Klimaausblicke für Hagen bis zum Ende des Jahrhunderts

Projektionen für die Jahresdurchschnittstemperatur-Entwicklung in Hagen und Umgebung bis zum Ende des Jahrhunderts – im Vergleich mit den Messwerten am Eugen-Richter-Turm – unter unterschiedlichen Vorgaben:
RCP2.6 (grün) beinhaltet sehr ambitionierte Maßnahmen zur Reduktion von Treihausgasen bis zum Ende des 21. Jahrhunderts
RCP4.5 (blau) geht davon aus, dass die Emissionen bis Mitte des 21. Jahrhunderts noch etwas steigen und dann wieder sinken
RCP8.5 (rot) beschreibt einen weiterhin kontinuierlichen der CO2-Emissionen  mit einer Stabilisierung auf hohem Niveau bis 2100.

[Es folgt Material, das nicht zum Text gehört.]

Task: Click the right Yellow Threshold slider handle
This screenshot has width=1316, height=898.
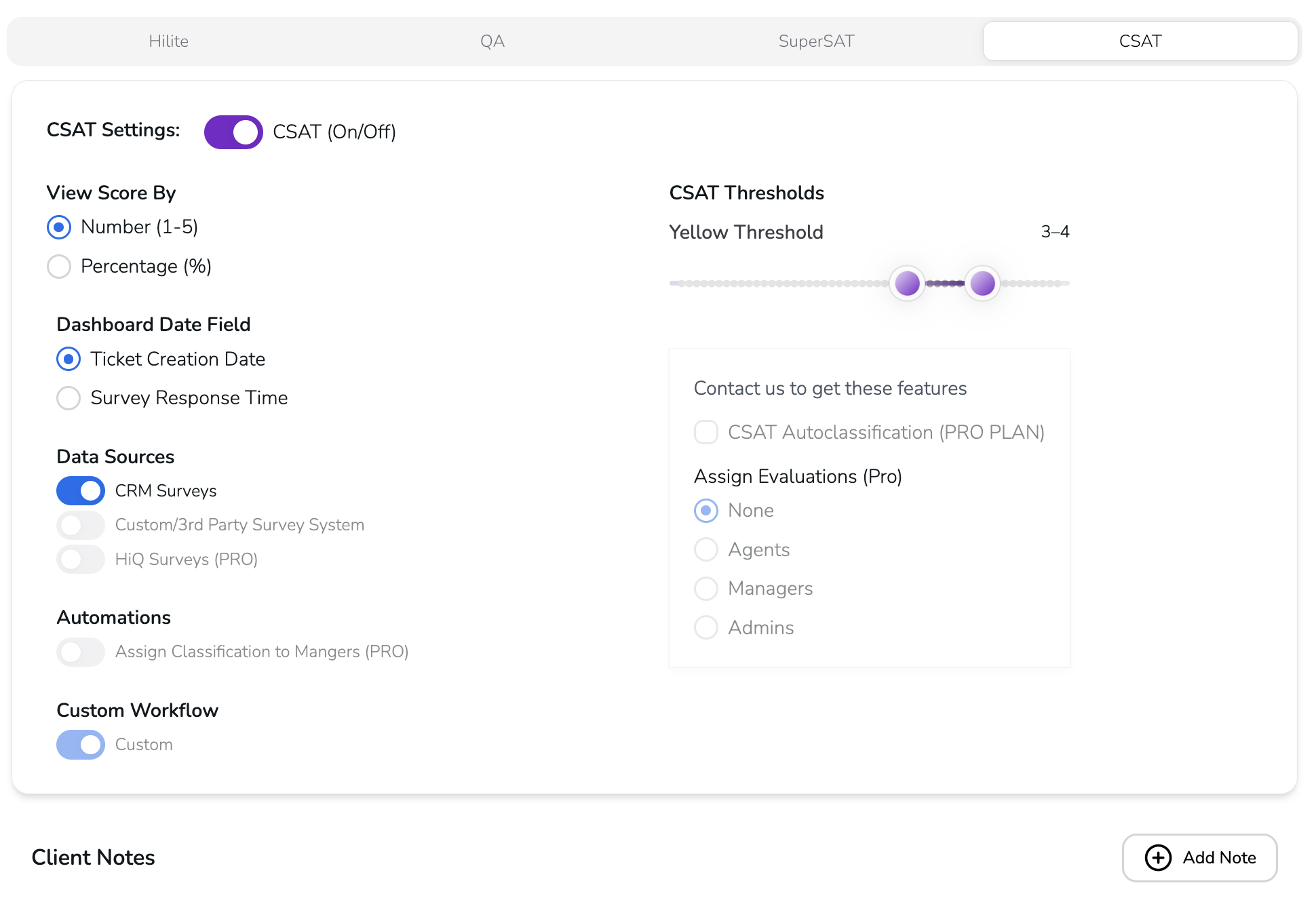Action: [982, 283]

Man erkennt, dass sich die realen Jahresdurchschnittstemperaturen im Moment sehr stark am Maximalwert der Simulationen zum Szenario „Weiter so“ (RCP8.5) orientieren. Das ist sehr beunruhigend.

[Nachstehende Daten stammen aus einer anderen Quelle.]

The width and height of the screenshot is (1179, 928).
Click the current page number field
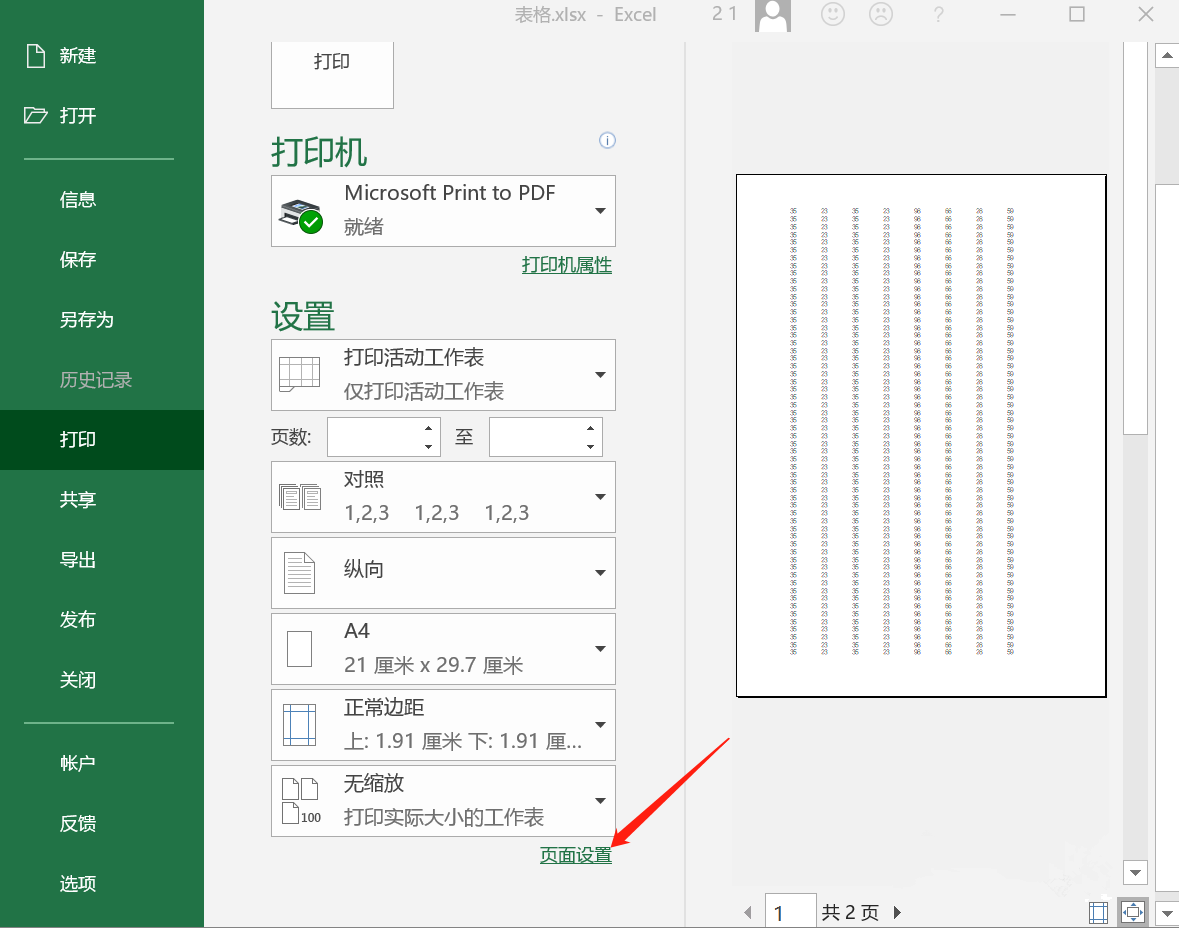(x=790, y=911)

Wie wurde das obige Diagramm erstellt?

Das Helmholtz-Zentrum, Climate Service Center Germany (GERICS) hat für alle 401 Landkreise in Deutschland Klimaausblicke erstellt. Dazu erstellten GERICS 87 Simulationen mit 9 regionalen Klimamodellen. Da die Fläche Hagens allein zu klein ist, sind die nachfolgenden Prognosen auf Hagen und  die umgebenden Kreise DO, UN, MK, EN  bezogen.

Prognose-Zeiträume

Zu den drei unterschiedlichen Szenarien stellt GERICS jeweils die voraussichtlichen Änderungen im Vergleich mit dem Mittelwert der Jahre 1971 – 2000 zur Verfügung. Angegeben sind der mittlere Wert (Median) aller zugehörigen Simulationen sowie das maximale und minimale Ergebnis. Zielzeiten sind Durchschnittswerte der beiden Zeitperioden von 2036 – 2065 und 2069 – 2098.
Hintergrund: Um Klimaänderungen beschreiben zu können, sind Wetterdaten über mindestens 30 Jahre erforderlich.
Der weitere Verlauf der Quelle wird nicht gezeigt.